_Instructions for the task_
Print out the records below with nothing altered.

(Beginning of Input material)

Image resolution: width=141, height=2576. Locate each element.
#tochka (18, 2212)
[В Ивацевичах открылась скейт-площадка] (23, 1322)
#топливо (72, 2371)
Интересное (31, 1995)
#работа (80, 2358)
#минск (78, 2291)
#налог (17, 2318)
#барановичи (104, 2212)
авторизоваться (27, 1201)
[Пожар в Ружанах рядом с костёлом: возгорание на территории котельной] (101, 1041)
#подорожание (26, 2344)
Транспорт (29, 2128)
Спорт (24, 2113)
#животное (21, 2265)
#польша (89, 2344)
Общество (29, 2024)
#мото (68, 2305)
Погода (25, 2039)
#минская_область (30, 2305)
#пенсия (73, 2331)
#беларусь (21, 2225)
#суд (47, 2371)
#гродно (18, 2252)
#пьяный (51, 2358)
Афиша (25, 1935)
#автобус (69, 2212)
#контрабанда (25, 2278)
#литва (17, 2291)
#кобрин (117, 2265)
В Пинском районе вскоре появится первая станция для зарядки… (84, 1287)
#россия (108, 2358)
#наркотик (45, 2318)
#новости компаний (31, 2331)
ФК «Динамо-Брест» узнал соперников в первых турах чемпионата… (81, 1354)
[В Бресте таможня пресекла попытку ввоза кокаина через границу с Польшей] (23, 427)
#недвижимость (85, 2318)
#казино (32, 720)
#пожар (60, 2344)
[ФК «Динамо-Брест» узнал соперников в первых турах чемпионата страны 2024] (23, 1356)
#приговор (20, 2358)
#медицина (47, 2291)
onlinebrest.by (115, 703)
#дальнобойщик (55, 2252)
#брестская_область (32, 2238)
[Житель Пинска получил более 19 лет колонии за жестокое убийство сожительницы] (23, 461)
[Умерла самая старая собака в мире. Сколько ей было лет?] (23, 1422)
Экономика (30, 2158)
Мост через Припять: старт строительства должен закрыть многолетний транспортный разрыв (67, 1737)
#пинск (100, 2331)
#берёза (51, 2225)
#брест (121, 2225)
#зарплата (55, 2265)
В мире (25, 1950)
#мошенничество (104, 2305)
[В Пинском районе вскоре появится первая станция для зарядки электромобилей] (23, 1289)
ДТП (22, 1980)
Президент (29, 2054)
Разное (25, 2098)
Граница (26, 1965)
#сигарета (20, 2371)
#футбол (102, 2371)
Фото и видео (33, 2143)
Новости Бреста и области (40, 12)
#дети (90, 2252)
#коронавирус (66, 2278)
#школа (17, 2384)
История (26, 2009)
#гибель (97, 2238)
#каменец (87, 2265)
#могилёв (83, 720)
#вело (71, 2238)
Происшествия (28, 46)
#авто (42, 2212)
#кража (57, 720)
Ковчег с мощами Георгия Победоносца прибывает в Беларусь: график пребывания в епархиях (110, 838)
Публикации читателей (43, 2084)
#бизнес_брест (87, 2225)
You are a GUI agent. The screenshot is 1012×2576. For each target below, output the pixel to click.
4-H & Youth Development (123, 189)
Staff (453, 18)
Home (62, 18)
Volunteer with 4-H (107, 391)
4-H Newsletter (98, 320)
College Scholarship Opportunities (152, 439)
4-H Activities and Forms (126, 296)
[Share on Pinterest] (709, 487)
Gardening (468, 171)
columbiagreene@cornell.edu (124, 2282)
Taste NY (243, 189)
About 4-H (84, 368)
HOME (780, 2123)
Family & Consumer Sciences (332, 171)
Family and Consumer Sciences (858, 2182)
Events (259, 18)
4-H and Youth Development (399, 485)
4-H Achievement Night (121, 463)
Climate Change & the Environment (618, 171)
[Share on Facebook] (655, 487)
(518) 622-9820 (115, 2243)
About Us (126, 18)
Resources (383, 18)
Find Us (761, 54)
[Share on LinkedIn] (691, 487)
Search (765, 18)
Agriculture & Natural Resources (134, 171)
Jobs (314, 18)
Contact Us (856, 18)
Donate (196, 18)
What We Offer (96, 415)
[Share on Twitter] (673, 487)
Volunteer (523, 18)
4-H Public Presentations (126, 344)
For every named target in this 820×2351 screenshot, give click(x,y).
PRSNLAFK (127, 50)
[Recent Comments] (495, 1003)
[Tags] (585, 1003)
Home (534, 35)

(End of Input material)

_The completed task_
Image resolution: width=141, height=2576. Locate each element.
#tochka (18, 2212)
[В Ивацевичах открылась скейт-площадка] (23, 1322)
#топливо (72, 2371)
Интересное (31, 1995)
#работа (80, 2358)
#минск (78, 2291)
#налог (17, 2318)
#барановичи (104, 2212)
авторизоваться (27, 1201)
[Пожар в Ружанах рядом с костёлом: возгорание на территории котельной] (101, 1041)
#подорожание (26, 2344)
Транспорт (29, 2128)
Спорт (24, 2113)
#животное (21, 2265)
#польша (89, 2344)
Общество (29, 2024)
#мото (68, 2305)
Погода (25, 2039)
#минская_область (30, 2305)
#пенсия (73, 2331)
#беларусь (21, 2225)
#суд (47, 2371)
#гродно (18, 2252)
#пьяный (51, 2358)
Афиша (25, 1935)
#автобус (69, 2212)
#контрабанда (25, 2278)
#литва (17, 2291)
#кобрин (117, 2265)
В Пинском районе вскоре появится первая станция для зарядки… (84, 1287)
#россия (108, 2358)
#наркотик (45, 2318)
#новости компаний (31, 2331)
ФК «Динамо-Брест» узнал соперников в первых турах чемпионата… (81, 1354)
[В Бресте таможня пресекла попытку ввоза кокаина через границу с Польшей] (23, 427)
#недвижимость (85, 2318)
#казино (32, 720)
#пожар (60, 2344)
[ФК «Динамо-Брест» узнал соперников в первых турах чемпионата страны 2024] (23, 1356)
#приговор (20, 2358)
#медицина (47, 2291)
onlinebrest.by (115, 703)
#дальнобойщик (55, 2252)
#брестская_область (32, 2238)
[Житель Пинска получил более 19 лет колонии за жестокое убийство сожительницы] (23, 461)
[Умерла самая старая собака в мире. Сколько ей было лет?] (23, 1422)
Экономика (30, 2158)
Мост через Припять: старт строительства должен закрыть многолетний транспортный разрыв (67, 1737)
#пинск (100, 2331)
#берёза (51, 2225)
#брест (121, 2225)
#зарплата (55, 2265)
В мире (25, 1950)
#мошенничество (104, 2305)
[В Пинском районе вскоре появится первая станция для зарядки электромобилей] (23, 1289)
ДТП (22, 1980)
Президент (29, 2054)
Разное (25, 2098)
Граница (26, 1965)
#сигарета (20, 2371)
#футбол (102, 2371)
Фото и видео (33, 2143)
Новости Бреста и области (40, 12)
#дети (90, 2252)
#коронавирус (66, 2278)
#школа (17, 2384)
История (26, 2009)
#гибель (97, 2238)
#каменец (87, 2265)
#могилёв (83, 720)
#вело (71, 2238)
Происшествия (28, 46)
#авто (42, 2212)
#кража (57, 720)
Ковчег с мощами Георгия Победоносца прибывает в Беларусь: график пребывания в епархиях (110, 838)
Публикации читателей (43, 2084)
#бизнес_брест (87, 2225)
You are a GUI agent. The screenshot is 1012×2576. For each target below, output the pixel to click.
4-H & Youth Development (123, 189)
Staff (453, 18)
Home (62, 18)
Volunteer with 4-H (107, 391)
4-H Newsletter (98, 320)
College Scholarship Opportunities (152, 439)
4-H Activities and Forms (126, 296)
[Share on Pinterest] (709, 487)
Gardening (468, 171)
columbiagreene@cornell.edu (124, 2282)
Taste NY (243, 189)
About 4-H (84, 368)
HOME (780, 2123)
Family & Consumer Sciences (332, 171)
Family and Consumer Sciences (858, 2182)
Events (259, 18)
4-H and Youth Development (399, 485)
4-H Achievement Night (121, 463)
Climate Change & the Environment (618, 171)
[Share on Facebook] (655, 487)
(518) 622-9820 (115, 2243)
About Us (126, 18)
Resources (383, 18)
Find Us (761, 54)
[Share on LinkedIn] (691, 487)
Search (765, 18)
Agriculture & Natural Resources (134, 171)
Jobs (314, 18)
Contact Us (856, 18)
Donate (196, 18)
What We Offer (96, 415)
[Share on Twitter] (673, 487)
Volunteer (523, 18)
4-H Public Presentations (126, 344)
For every named target in this 820×2351 screenshot, give click(x,y).
PRSNLAFK (127, 50)
[Recent Comments] (495, 1003)
[Tags] (585, 1003)
Home (534, 35)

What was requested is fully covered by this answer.